A week of sub-freezing temperatures caused power sources across the state to fail. That led to mass power outages, which The Electric Reliability Council of Texas (ERCOT) initially said would last 15-45 minutes but ultimately lasted for three days or more for some residents.
Some cities, not including The Colony as of press time, issued boil water notices as water treatment facilities were shut down. Many residents temporarily lost their water supply.
Because of the lack of electricity and/or water, plus icy conditions, many businesses shut down for two to three days, including restaurants and grocery stores, making it difficult to find food and basic necessities.
Toward the end of the week a new problem emerged – busted water pipes.
Fire Chief Scott Thompson said as of Thursday the fire department had received well approximately 260 calls for service Sunday through Thursday afternoon. Of those, 104 were related to water leaks, including those coming from fire protection systems in apartments. The city’s customer service and public works departments received 79 calls related to leaks.
While warnings were issued to protect pipes from the freezing temperatures, Thompson said in many cases the preventative efforts didn’t matter.
“It was such a hard cold that regardless of what people did they still had pipes break,” Thompson said.
Residents across North Texas took to social media to either share their experiences, ask questions on how to manage or offer assistance.
Josh Miller, a Denton County plumber, described on social media what he witnessed earlier in the week as residents began feeling the effects of the freezing temperatures.
“In all my years of plumbing I’ve never seen anything like this,” he said. “I talked to over 200 people throughout the day (Monday). Saw five homes completely flooded, multiple customers in tears because of their homes being destroyed and nothing that could be done to help them.”
Miller described the challenge residents faced with trying to protect their plumbing but not having the heat to do so.
“Even with faucets dripping, if you don’t have heat it’s just not helping … still seeing pipes freeze and bust,” he said.
The chief said the water leaks were on top of several other calls the department responded to, including four structure fires.

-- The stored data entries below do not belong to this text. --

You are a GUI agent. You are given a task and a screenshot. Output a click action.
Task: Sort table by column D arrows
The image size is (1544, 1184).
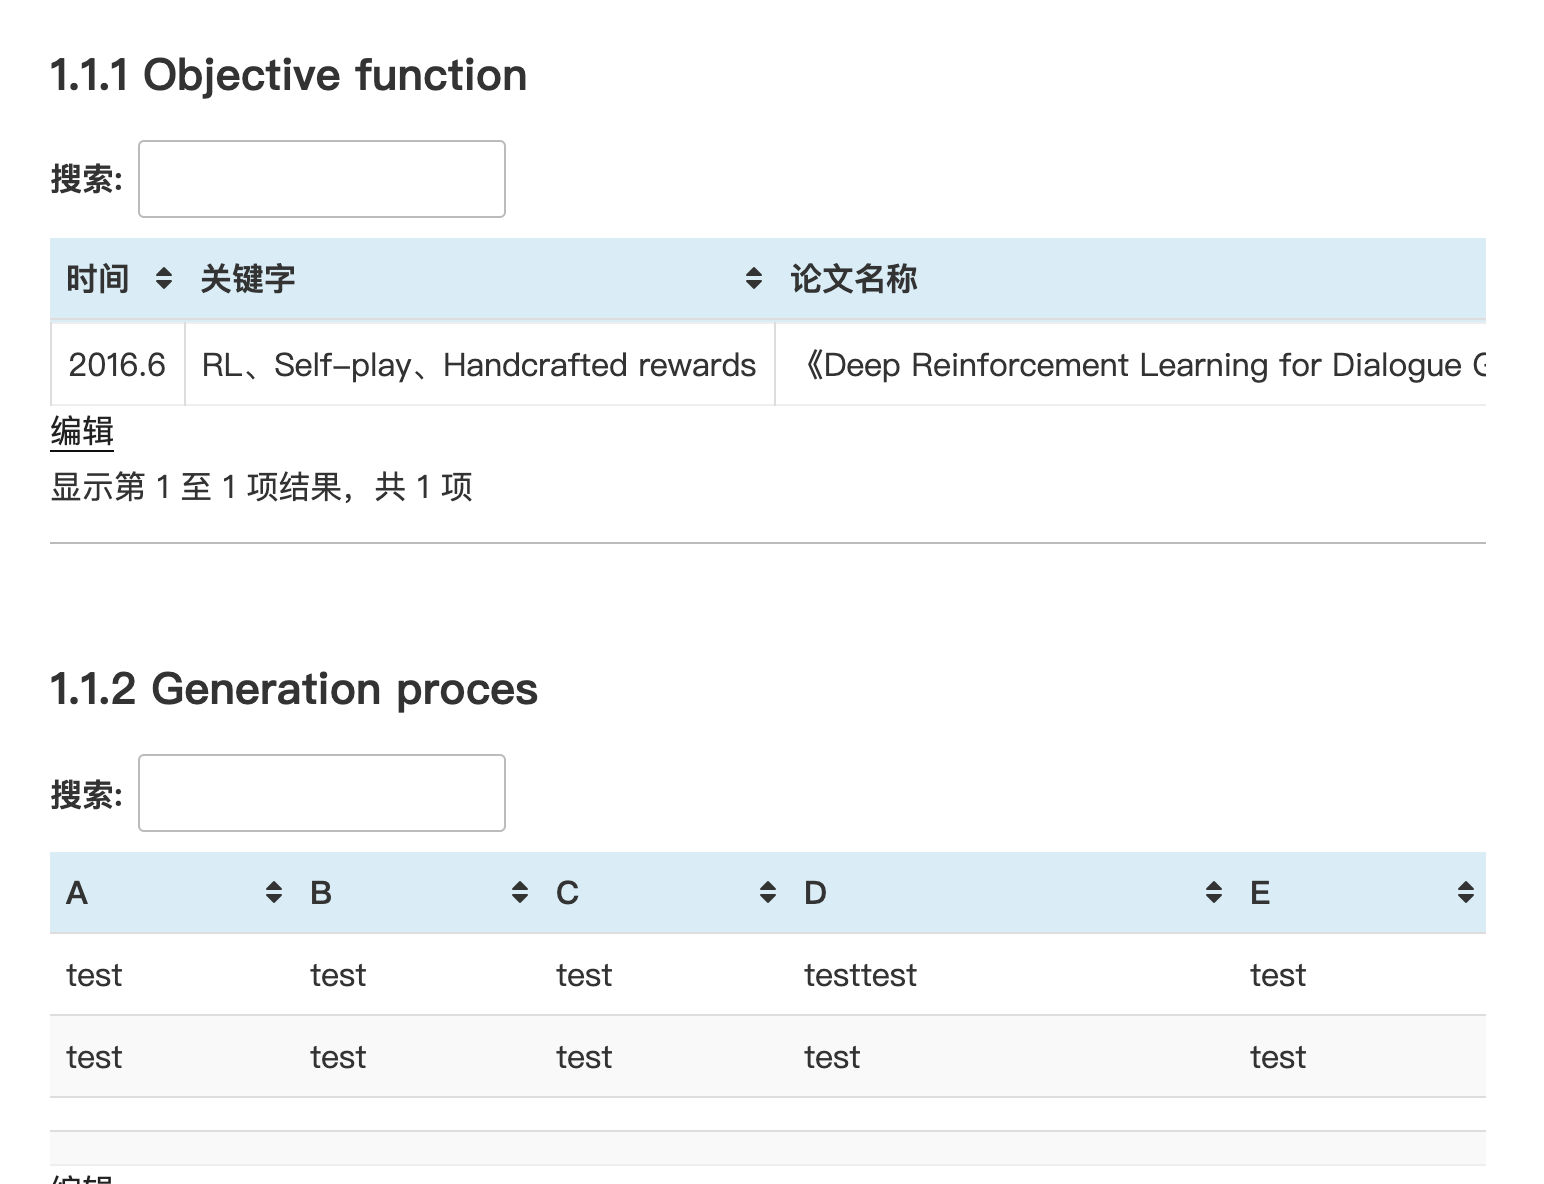tap(1213, 893)
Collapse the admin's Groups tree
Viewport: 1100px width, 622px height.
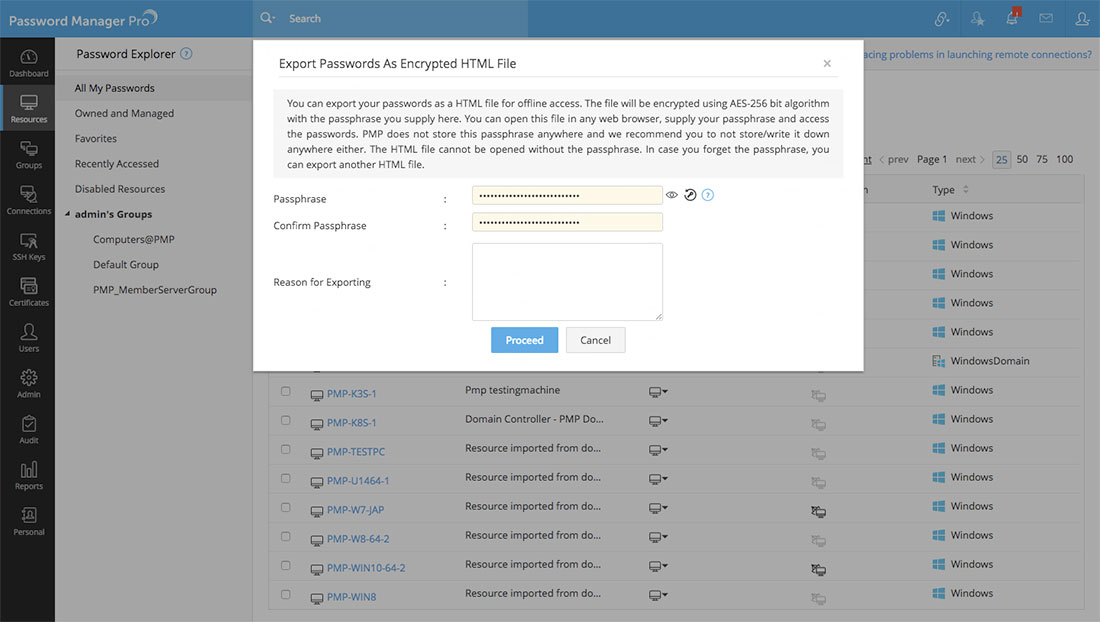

He said one house caught on fire when homeowners tried to thaw out the pipes in their attic. Another house fire was a result of heating material, he said.
Thompson said firefighters also responded to several calls of residents in assisted living centers over concerns of not receiving enough oxygen while the electricity was out.
The police department also responded to 11 vehicle crashes that were attributed to the bad weather, but none of them resulted in injuries. Police also responded to seven incidents when motorists got stuck in the ice.